Their suggestion of irreparable harm because of the inability to impose set-number restrictions is not supported by the evidentiary record. They did not demonstrate why their limits on some activities by occupancy is reasonably safe but will pose irreparable and imminent danger for other activities. From a different perspective, not only does the record not support the suggestion of immediate and irreparable harm if Defendants may not impose numeric limitations on certain gatherings, but their actions actually show the opposite-that they do not believe that gatherings exceeding their numeric caps will necessarily cause such harm. For example, to avoid litigation in the Pennsylvania Commonwealth Court, Defendants entered a Confidential Settlement Agreement permitting a large event to take place in Carlisle, Cumberland County-Spring Carlisle, a large gathering featuring an automotive flea market and auction. (ECF No. 64-1).6 Defendants agreed to allow the event to proceed with an indoor occupancy of "the lesser of 250 individuals or 50% of the maximum building occupancy." (ECF No. 64-1, Section 2a). This limit is ten-times higher than the 25-person cap on gatherings imposed by Defendants' July 15, 2020 Order. Defendants imposed an outdoor limitation on the event of "no more than 20,000 individuals, which is 50% of its capacity." (ECF No. 64-1, Section 2b) (emphasis added).  This is nearly 100 times the permissible outdoor gathering limit of 250. The Confidential Agreement also required the event's sponsor to "enforce all applicable social distancing, masking, area cleaning and hygiene requirements." (ECF No. 64-1, Section 2c).

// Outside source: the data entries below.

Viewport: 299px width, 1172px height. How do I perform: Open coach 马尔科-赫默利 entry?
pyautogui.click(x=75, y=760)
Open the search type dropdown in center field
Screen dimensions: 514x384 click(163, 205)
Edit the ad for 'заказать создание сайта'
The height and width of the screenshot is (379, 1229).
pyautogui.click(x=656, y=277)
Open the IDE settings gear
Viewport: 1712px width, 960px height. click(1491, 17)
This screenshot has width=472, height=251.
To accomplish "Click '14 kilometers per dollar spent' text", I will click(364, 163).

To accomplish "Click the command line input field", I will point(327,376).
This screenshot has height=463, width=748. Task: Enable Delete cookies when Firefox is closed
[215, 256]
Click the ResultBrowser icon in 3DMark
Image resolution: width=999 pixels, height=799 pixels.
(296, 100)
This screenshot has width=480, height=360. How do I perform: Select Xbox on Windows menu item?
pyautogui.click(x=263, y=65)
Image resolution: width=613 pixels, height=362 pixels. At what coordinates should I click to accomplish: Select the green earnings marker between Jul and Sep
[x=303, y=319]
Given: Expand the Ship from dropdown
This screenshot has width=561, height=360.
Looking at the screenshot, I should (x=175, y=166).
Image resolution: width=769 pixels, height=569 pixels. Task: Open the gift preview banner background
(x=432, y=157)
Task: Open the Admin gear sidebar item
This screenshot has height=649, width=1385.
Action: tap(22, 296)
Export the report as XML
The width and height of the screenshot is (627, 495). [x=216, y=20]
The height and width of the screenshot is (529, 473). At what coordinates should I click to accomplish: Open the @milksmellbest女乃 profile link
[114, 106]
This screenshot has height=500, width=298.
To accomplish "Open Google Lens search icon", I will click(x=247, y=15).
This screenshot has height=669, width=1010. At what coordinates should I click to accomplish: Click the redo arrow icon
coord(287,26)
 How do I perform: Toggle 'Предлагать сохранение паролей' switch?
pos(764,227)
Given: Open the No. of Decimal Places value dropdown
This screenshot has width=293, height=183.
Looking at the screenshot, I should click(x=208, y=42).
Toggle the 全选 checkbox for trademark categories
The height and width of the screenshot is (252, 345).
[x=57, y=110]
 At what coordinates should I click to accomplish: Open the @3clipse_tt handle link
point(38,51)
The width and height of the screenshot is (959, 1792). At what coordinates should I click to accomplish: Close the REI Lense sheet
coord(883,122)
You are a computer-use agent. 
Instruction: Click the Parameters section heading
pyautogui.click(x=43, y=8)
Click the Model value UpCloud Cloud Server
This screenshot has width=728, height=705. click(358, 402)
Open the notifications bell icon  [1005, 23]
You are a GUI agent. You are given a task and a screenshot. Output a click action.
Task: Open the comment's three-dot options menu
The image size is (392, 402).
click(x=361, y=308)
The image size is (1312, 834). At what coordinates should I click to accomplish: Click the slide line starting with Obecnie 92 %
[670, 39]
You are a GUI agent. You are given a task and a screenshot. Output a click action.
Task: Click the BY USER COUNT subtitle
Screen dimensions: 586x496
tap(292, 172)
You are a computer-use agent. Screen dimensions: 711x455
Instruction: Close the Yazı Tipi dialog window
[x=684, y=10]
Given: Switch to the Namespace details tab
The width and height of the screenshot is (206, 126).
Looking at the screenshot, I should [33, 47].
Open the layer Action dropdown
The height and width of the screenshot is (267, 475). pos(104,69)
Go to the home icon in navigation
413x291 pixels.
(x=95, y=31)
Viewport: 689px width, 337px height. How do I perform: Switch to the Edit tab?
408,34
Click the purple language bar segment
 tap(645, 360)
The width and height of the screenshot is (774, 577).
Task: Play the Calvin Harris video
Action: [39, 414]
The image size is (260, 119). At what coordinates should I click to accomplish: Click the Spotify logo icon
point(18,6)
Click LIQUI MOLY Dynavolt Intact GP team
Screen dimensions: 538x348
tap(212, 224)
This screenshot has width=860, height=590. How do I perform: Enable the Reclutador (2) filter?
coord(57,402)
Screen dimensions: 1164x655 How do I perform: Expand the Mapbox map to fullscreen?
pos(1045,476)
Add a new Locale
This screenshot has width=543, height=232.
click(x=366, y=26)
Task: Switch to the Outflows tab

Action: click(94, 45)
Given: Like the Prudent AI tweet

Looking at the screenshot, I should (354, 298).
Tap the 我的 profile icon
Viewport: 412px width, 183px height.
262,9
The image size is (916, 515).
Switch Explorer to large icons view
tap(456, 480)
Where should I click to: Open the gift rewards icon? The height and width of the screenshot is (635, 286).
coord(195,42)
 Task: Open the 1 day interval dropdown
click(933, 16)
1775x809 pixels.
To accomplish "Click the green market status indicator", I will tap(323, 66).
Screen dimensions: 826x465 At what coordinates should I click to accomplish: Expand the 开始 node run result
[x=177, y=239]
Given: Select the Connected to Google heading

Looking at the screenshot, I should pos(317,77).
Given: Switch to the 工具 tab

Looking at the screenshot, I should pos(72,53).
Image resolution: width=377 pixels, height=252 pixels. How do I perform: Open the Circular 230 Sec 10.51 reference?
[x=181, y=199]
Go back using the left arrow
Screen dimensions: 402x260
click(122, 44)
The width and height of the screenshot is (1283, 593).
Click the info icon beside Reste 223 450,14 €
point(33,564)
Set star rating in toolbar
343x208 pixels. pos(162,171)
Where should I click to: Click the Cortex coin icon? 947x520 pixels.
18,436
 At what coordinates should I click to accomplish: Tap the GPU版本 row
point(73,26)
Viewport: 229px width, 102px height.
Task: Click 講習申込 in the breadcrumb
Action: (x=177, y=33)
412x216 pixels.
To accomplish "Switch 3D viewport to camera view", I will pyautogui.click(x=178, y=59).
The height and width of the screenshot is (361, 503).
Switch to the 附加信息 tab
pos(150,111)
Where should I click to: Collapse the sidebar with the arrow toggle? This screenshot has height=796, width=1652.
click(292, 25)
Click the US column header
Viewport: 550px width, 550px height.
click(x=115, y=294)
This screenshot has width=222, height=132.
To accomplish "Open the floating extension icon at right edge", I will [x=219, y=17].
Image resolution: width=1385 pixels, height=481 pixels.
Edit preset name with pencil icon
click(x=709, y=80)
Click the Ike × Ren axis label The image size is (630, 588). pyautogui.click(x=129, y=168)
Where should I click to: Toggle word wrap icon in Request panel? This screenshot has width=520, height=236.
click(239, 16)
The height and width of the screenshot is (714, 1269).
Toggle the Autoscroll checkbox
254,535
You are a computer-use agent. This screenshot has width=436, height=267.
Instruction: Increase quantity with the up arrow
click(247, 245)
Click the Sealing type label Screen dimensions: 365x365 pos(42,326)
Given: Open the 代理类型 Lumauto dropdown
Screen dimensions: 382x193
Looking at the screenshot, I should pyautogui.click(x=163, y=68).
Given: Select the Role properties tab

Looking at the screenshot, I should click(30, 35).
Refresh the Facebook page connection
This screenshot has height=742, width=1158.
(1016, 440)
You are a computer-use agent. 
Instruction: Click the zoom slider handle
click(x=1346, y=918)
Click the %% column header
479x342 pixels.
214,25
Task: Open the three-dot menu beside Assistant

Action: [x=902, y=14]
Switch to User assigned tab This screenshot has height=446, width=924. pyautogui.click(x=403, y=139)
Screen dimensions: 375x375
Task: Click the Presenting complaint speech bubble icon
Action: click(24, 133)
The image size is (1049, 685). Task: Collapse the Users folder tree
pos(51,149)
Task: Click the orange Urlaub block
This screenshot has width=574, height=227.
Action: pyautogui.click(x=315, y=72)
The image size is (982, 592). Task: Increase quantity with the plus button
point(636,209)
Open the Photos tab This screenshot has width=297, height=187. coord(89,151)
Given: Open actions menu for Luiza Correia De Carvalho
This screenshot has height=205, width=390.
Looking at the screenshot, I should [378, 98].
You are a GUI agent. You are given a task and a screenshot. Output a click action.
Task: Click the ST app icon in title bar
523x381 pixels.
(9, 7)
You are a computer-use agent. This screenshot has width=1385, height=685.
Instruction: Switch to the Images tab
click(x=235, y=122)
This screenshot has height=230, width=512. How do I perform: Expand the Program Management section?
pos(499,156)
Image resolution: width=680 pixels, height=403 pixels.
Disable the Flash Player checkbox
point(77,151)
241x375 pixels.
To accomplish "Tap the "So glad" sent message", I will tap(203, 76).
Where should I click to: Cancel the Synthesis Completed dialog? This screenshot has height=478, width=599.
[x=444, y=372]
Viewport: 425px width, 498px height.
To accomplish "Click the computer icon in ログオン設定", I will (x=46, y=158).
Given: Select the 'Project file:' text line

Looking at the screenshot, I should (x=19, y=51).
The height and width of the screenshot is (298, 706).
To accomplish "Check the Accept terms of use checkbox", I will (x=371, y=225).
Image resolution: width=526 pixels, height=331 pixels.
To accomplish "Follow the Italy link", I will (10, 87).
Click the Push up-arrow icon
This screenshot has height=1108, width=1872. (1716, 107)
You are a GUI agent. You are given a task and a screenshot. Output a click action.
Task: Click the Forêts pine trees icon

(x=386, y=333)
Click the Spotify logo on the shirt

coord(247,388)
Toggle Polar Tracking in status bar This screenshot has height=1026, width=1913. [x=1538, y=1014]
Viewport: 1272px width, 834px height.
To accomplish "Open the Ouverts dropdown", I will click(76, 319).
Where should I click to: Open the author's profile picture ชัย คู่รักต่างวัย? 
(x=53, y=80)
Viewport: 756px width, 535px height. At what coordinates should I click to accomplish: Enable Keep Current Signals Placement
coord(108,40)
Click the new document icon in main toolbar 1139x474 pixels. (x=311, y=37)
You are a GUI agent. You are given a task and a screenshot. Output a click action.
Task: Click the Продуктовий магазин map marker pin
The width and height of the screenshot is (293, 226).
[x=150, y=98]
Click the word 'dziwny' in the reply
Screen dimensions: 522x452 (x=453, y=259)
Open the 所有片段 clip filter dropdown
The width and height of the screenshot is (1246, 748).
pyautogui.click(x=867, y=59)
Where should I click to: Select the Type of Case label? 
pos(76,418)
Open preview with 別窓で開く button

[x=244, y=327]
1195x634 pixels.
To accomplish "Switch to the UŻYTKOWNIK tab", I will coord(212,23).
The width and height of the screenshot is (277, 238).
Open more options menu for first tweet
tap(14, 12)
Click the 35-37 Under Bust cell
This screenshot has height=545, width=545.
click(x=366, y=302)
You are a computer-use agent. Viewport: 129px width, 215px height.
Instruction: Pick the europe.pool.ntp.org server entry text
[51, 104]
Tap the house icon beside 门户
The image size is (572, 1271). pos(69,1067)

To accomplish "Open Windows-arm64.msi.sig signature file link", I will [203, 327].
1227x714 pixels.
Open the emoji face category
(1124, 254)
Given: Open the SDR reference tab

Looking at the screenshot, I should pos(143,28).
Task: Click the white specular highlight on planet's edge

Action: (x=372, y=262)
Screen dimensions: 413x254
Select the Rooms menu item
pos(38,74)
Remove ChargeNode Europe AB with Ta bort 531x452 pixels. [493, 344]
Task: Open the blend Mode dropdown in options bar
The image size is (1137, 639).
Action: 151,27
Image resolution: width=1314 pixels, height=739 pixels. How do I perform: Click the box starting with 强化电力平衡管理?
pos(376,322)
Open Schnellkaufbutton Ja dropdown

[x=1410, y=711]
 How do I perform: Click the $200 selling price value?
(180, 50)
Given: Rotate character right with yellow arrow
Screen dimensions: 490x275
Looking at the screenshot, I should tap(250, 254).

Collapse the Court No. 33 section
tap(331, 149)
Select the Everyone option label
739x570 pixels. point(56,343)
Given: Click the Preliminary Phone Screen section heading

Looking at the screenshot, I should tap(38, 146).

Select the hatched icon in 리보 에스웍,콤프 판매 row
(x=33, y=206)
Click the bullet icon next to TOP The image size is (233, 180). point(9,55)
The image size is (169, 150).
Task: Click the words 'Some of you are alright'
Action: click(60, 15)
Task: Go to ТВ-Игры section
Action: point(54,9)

The protests that swept across the Commonwealth throughout the summer are another example of where the record dispels Defendants' suggestion of immediate and irreparable harm if they cannot impose specific numeric limitations. While the plain language of Defendants' orders makes no allowance for protests, Defendants' own actions and the statements of their witnesses show that they do not view that type of gathering as posing a risk of immediate and irreparable harm. Governor Wolf, for example, personally participated in a large protest. The photo of that protest does not indicate that social distancing requirements were honored or enforced. (ECF No. 42-100). Ms. Boateng averred that there have been gatherings that exceeded the numeric caps in Defendants' orders and that "no official action was taken in regard to public entities holding board meetings, town hall meetings, public protests or public rallies that exceeded these numbers." (ECF No. 37, 113). " Rather, individuals attending such events were encouraged to wear a face covering and practice social distancing."

 When pressed for details, Mr. Robinson was unable to offer any actual examples of mega spreading events that occurred at any of the activities limited by numeric caps. He was asked, for example about weddings: "[d]o you know of the existence of a single wedding reception or wedding celebration, a single one in Pennsylvania, that can be identified as a source of the spread of either COVID or the virus, of the SARS virus?" (ECF No. 75, p. 55). He responded "I am not aware. But again, that would be a question that might be better answered by my colleagues in the Department of Health." (ECF No. 75, p. 55). Ms. Boateng, who testified for the Department of Health, did not offer any more details.

CONCLUSION AND ORDER OF COURT

 AND NOW, this 22nd day of September 2020, the Court hereby DENIES Defendants' Motion to Stay (ECF No. 84).

 BY THE COURT:

 WILLIAMS. STICKMAN IV UNITED STATES DISTRICT JUDGE

UPDATE:  Attorney Viva Frei from Montreal just LOVES THESE DECISIONS.  He points out that they are different from the other dumb ass rulings BECAUSE THEY HAD A HEARING WITH ACTUAL WITNESSES, including the lying government numbnuts.